§ **Extracted material**

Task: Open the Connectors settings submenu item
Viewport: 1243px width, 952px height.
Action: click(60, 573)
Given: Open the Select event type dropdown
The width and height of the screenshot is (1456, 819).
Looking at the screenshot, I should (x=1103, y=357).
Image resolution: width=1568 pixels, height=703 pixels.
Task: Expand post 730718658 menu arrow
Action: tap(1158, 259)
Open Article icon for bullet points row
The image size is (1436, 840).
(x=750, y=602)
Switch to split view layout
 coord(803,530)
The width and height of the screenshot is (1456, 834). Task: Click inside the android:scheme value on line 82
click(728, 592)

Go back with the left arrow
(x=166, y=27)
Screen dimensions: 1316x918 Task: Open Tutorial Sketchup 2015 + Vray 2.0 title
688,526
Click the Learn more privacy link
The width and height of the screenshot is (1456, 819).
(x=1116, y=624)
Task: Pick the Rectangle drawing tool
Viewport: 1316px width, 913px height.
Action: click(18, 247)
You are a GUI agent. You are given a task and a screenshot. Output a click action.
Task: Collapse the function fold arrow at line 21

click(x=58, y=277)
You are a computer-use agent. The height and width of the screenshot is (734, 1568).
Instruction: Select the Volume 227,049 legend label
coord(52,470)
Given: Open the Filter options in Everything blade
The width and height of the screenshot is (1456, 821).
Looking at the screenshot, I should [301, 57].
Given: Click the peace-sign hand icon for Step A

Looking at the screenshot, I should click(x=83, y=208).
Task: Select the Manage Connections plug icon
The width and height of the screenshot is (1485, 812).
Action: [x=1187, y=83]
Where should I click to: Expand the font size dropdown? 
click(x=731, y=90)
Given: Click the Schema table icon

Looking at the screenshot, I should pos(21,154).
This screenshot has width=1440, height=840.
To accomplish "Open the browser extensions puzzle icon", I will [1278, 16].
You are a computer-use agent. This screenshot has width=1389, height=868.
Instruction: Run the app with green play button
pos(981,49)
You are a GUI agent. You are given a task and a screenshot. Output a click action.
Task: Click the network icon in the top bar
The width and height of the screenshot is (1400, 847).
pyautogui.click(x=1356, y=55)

§ **Task prompt**
Reproduce verbatim only this range: the first line of the material through the line that contains "Given: Open the Select event type dropdown", inclusive.

§ **Response area**
Task: Open the Connectors settings submenu item
Viewport: 1243px width, 952px height.
Action: click(60, 573)
Given: Open the Select event type dropdown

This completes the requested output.